» LAS TAREAS:
• 1. Enumera las personas que aparecen nombradas en el texto sobre Dan Burros. Usa para cada una la forma más completa de su nombre que da el texto.
• 2. Reproduce sin cambios el fragmento del texto sobre Dan Burros que va desde "Su fascinación por" hasta "de su vida.", incluidas ambas.

» TEXTO PROPORCIONADO:
----
El complejo debate sobre el odio, la violencia y su relación con las ideas políticas y religiosas que llenan las noticias estos días me ha llevado a recordar la figura de Dan Burros. Daniel fue un joven activista neonazi norteamericano que en los años 60 llegó a ser “Gran Dragón” de la sección de Nueva York del Ku Klux Klan. Antes había pasado por el Partido Nazi Americano y había jurado lealtad a George Lincoln Rockwell, su fundador, y a Adolf Hitler.
Su fascinación por la milicia y un temperamento inestable y violento encajaban bastante bien con la actividad política y la opción elegida por Burros. Su alto coeficiente intelectual (154), por el contrario, puede generar muchas dudas y una importante discusión sobre los limites de la inteligencia humana.
Lo que parece indudable es que su origen no encajaba en la ecuación. Daniel era judío, un judío neonazi. Una contradicción insuperable que le llevó a suicidarse en 1965, con 28 años.
La “culpa” fue de la investigación que John McCandlish Phillips, un joven periodista del New York Times, hizo sobre su figura y cuya publicación Burros no puedo superar. Por Phillips conocemos los detalles de su vida.
----
» LISTADO PROPORCIONADO:
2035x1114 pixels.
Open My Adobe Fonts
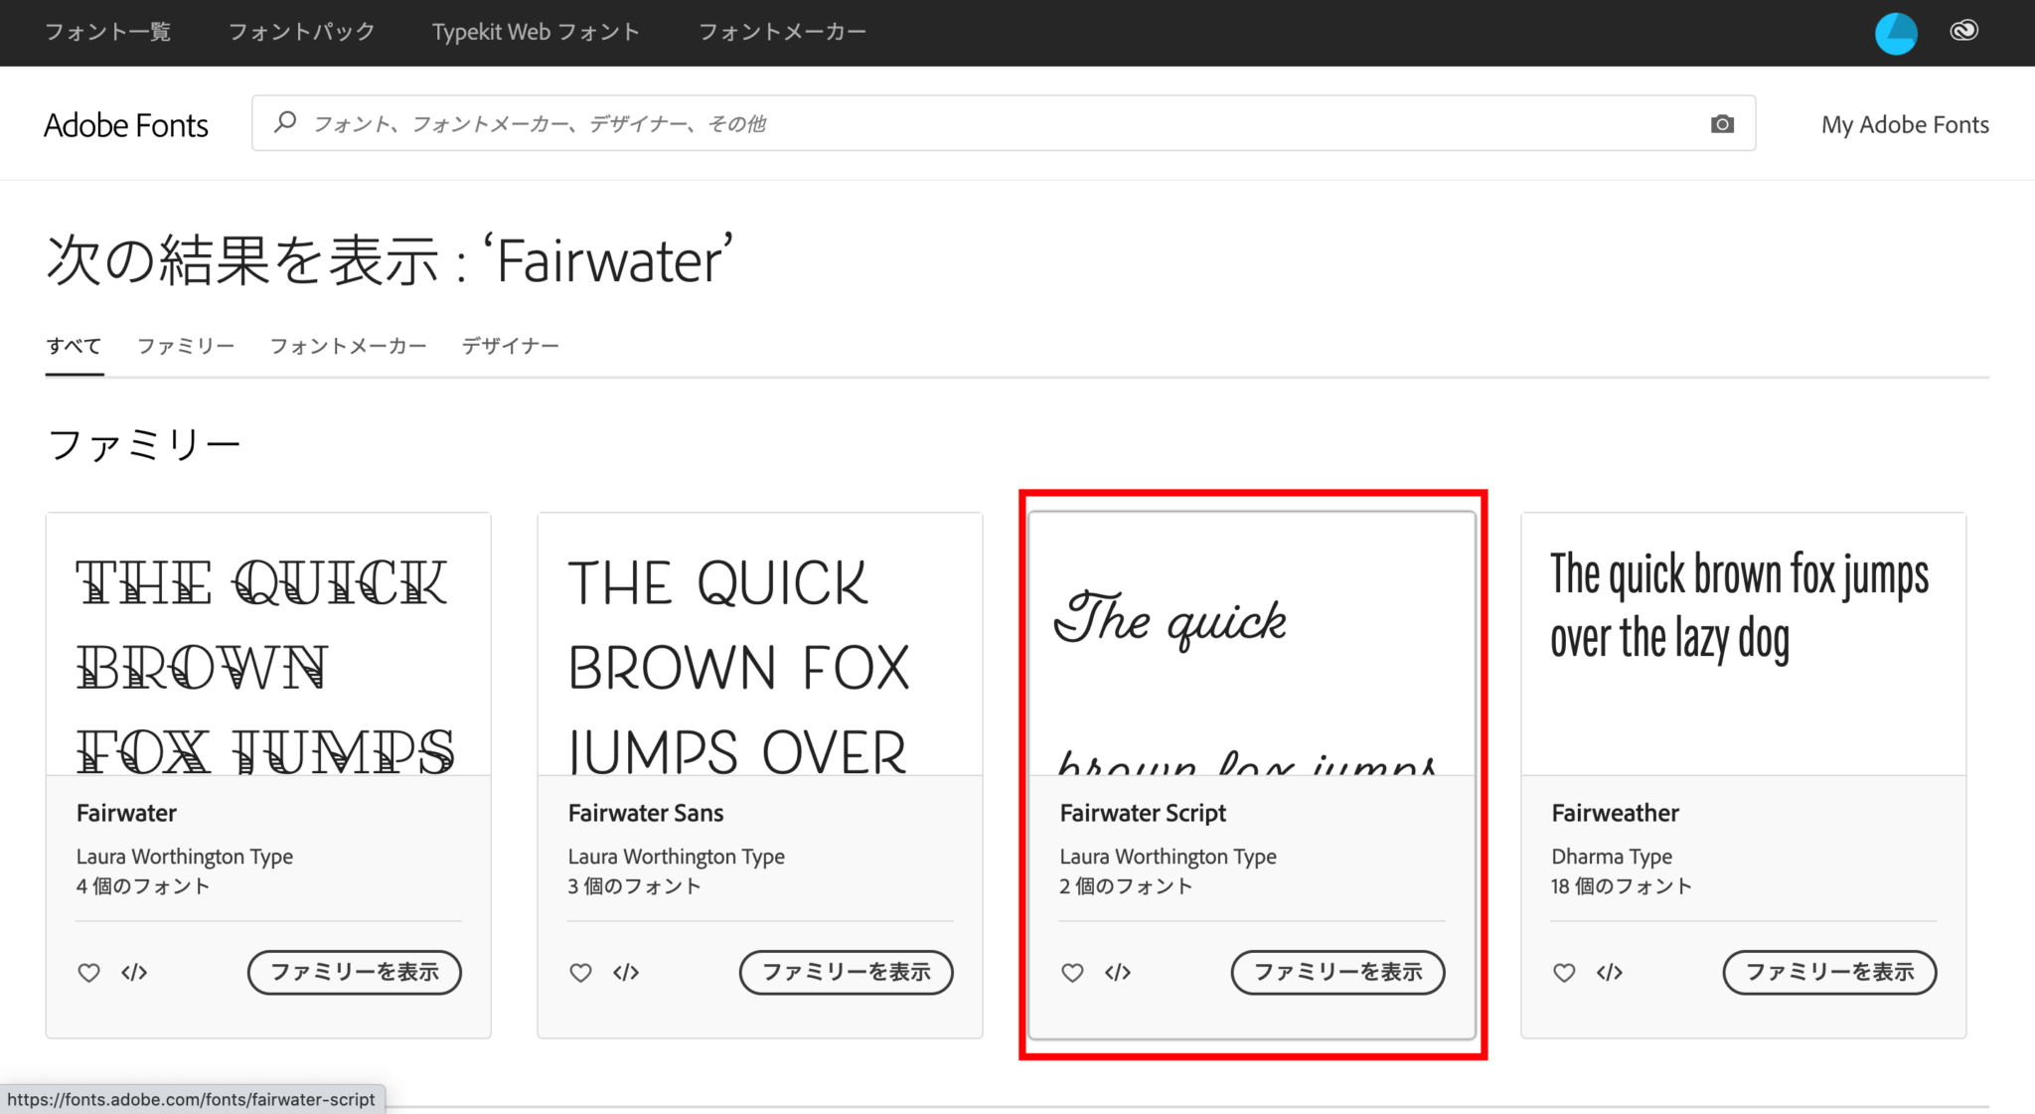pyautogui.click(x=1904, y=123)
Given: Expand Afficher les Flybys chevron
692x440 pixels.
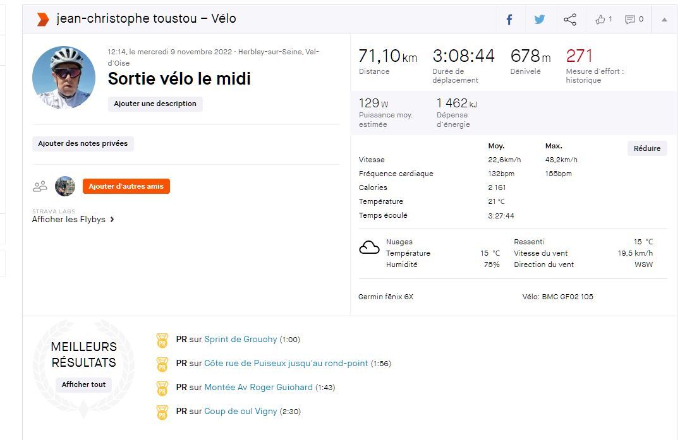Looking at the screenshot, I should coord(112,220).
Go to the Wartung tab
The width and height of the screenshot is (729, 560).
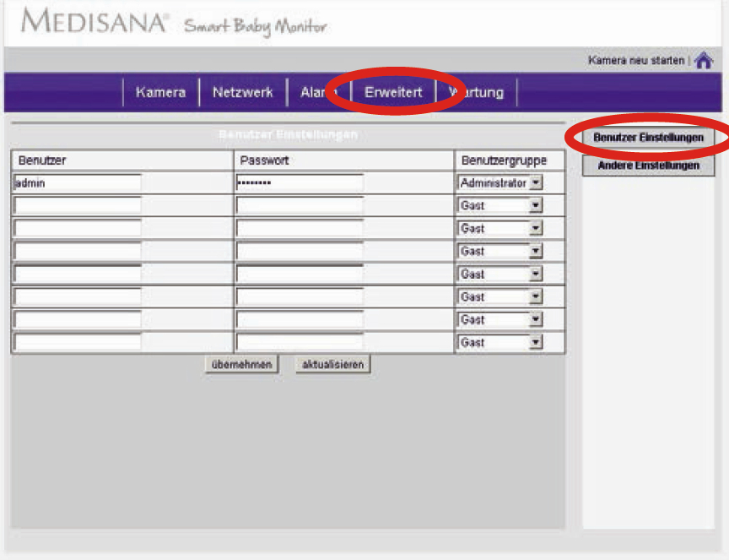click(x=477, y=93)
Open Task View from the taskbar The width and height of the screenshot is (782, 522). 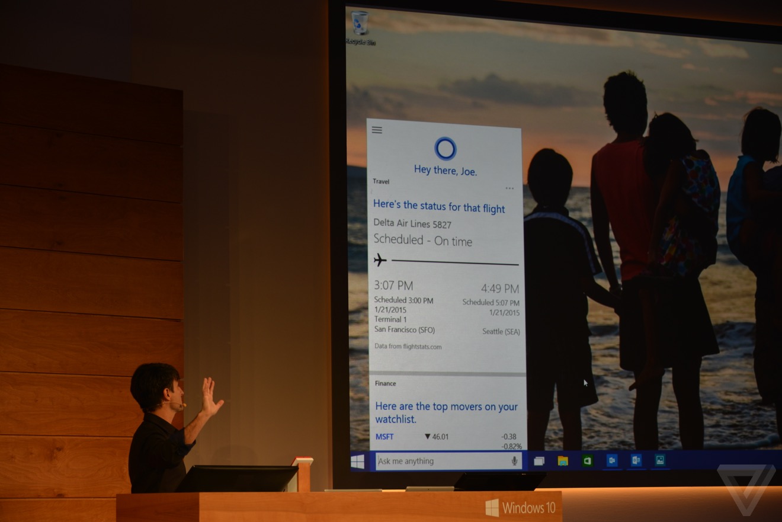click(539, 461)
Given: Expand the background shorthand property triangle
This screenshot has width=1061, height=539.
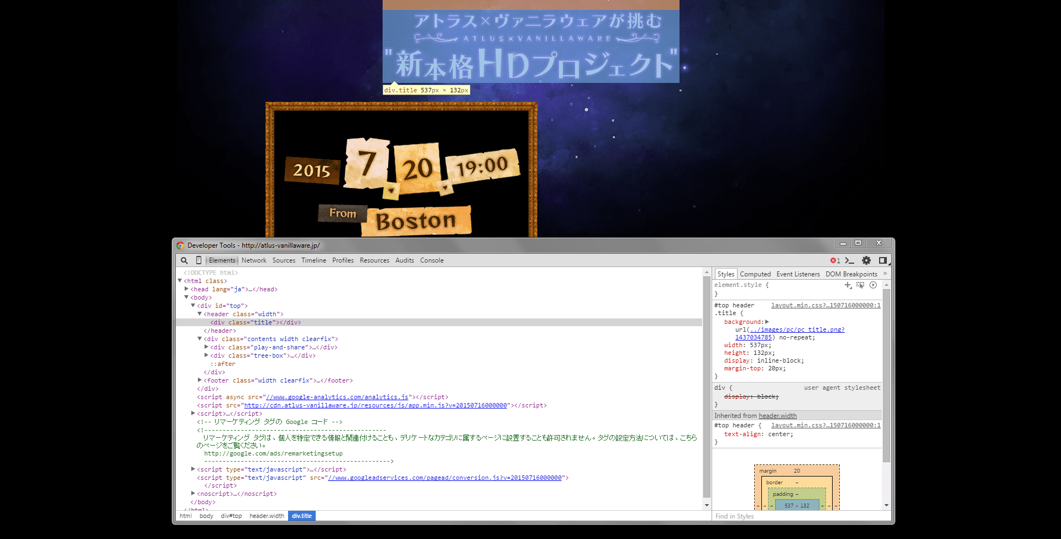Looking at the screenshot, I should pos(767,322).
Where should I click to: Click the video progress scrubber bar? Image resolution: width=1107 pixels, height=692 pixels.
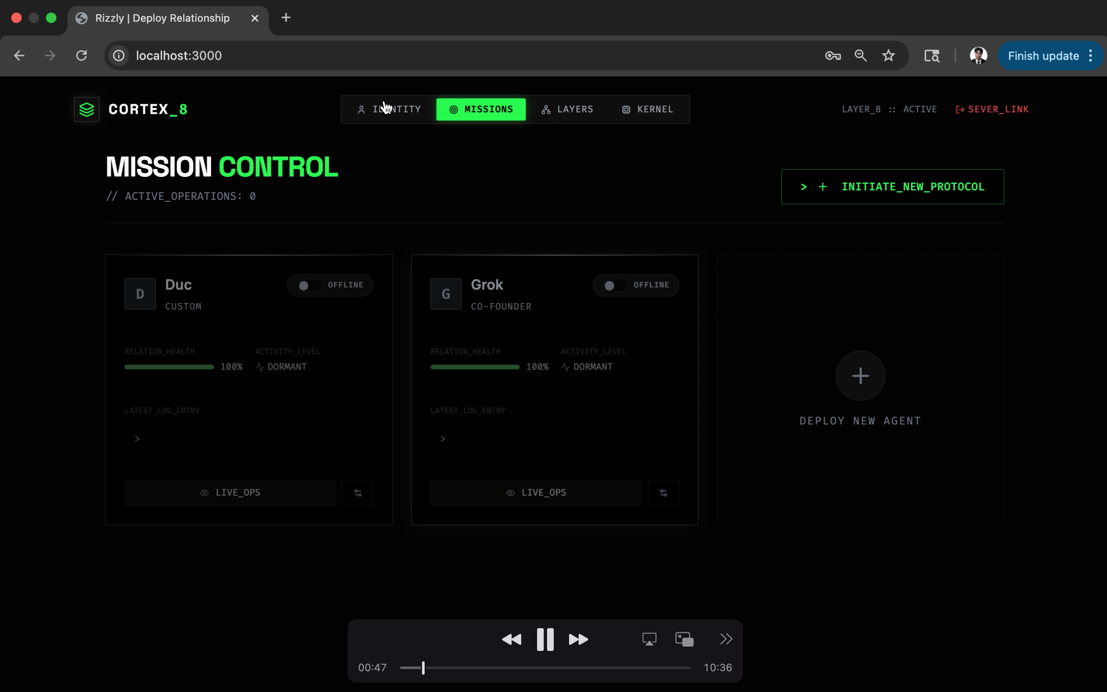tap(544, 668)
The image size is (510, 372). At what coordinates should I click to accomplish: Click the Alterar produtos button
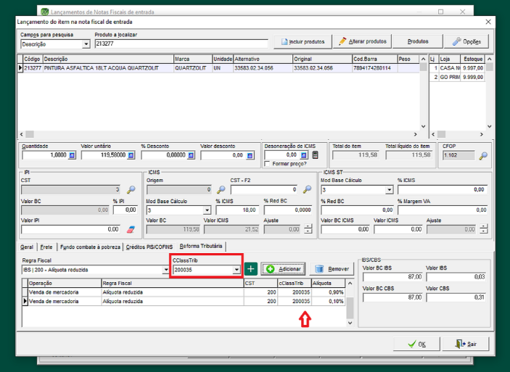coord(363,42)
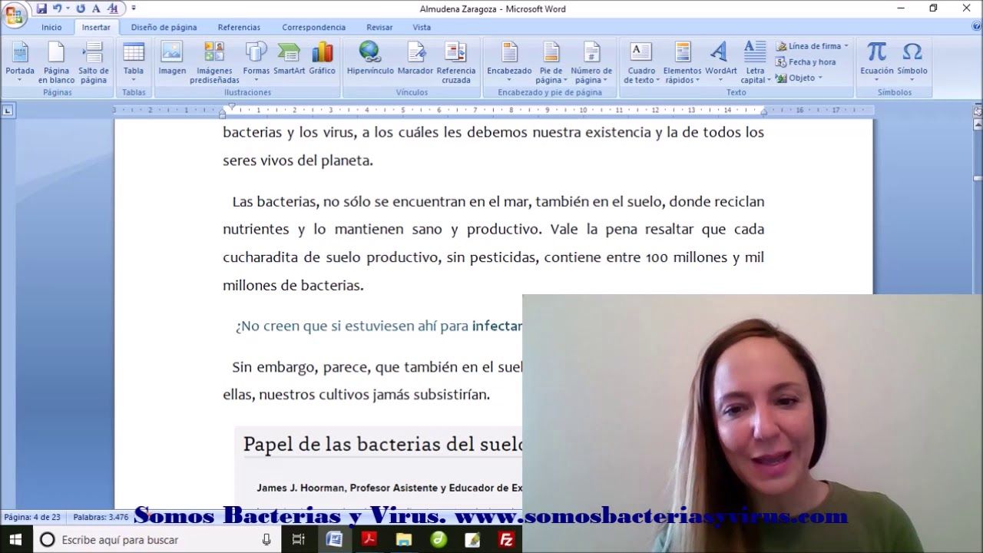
----
» RESPUESTAS DEL EJERCICIO:
• 1. Dan Burros, George Lincoln Rockwell, Adolf Hitler, John McCandlish Phillips

• 2.
Su fascinación por la milicia y un temperamento inestable y violento encajaban bastante bien con la actividad política y la opción elegida por Burros. Su alto coeficiente intelectual (154), por el contrario, puede generar muchas dudas y una importante discusión sobre los limites de la inteligencia humana.
Lo que parece indudable es que su origen no encajaba en la ecuación. Daniel era judío, un judío neonazi. Una contradicción insuperable que le llevó a suicidarse en 1965, con 28 años.
La “culpa” fue de la investigación que John McCandlish Phillips, un joven periodista del New York Times, hizo sobre su figura y cuya publicación Burros no puedo superar. Por Phillips conocemos los detalles de su vida.